Sam pulled the papers back. His gut knotted again, reminding him of the promise not to tread those waters, but he couldn’t deny the draw. The rodeo and racing worlds were very different places. Daryl was talking about good ol’ quarter horses, not bred-for-racing thoroughbreds. “But you used the word partner, which makes me think you’re in this to make money.”
“Absolutely, it’s a business.”
“If I invest time and knowledge, what is my return?”
“Thirty percent on the first generation of stock. If you invest cash on the next breeding, we’ll up the split to fifty-fifty. What do you say?”
“It sure would be fun to be working with foals again.”

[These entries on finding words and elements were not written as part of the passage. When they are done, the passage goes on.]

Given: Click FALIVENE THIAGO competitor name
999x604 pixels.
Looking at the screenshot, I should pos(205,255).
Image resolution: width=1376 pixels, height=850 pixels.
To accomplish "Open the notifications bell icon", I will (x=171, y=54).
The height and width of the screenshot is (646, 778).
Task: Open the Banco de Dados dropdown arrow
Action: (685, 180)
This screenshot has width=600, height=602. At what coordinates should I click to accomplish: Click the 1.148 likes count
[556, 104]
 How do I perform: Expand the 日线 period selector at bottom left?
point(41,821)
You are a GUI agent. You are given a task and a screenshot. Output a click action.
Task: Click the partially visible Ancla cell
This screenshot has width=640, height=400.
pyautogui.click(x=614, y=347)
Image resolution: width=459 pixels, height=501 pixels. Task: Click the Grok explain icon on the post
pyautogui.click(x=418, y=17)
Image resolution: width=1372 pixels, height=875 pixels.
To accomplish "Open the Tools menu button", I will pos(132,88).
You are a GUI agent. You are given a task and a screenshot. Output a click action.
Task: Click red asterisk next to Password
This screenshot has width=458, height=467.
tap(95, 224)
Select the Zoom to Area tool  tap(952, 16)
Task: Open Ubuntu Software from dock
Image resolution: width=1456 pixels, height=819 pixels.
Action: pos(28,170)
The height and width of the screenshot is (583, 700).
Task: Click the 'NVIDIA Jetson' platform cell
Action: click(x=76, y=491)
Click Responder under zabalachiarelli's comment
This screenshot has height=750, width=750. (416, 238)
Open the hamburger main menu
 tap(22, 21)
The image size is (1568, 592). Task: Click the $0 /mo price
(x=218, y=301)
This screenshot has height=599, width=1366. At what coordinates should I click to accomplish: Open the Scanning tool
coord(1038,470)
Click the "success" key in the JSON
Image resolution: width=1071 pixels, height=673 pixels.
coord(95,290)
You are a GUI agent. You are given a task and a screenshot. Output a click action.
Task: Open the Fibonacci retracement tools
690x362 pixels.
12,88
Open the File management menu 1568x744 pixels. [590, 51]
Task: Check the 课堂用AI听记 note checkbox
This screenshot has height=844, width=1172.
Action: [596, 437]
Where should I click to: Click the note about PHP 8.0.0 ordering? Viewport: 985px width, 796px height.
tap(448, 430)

The smile that turned up Daryl’s mouth was a familiar one, but what he didn’t realize was Sam needed something to be excited about right now. As much as he hesitated to get involved in another breeding program, it would help him reclaim his reputation.
As if he knew he had Sam on the hook, Daryl looked over the plate the waitress had delivered and then dug his fork into his potatoes. “I tell you what. After we eat, let’s head out to my place? You can get a good look at the girls, and we can hammer out some details.”
“Sounds good. But, I have to make a stop first.”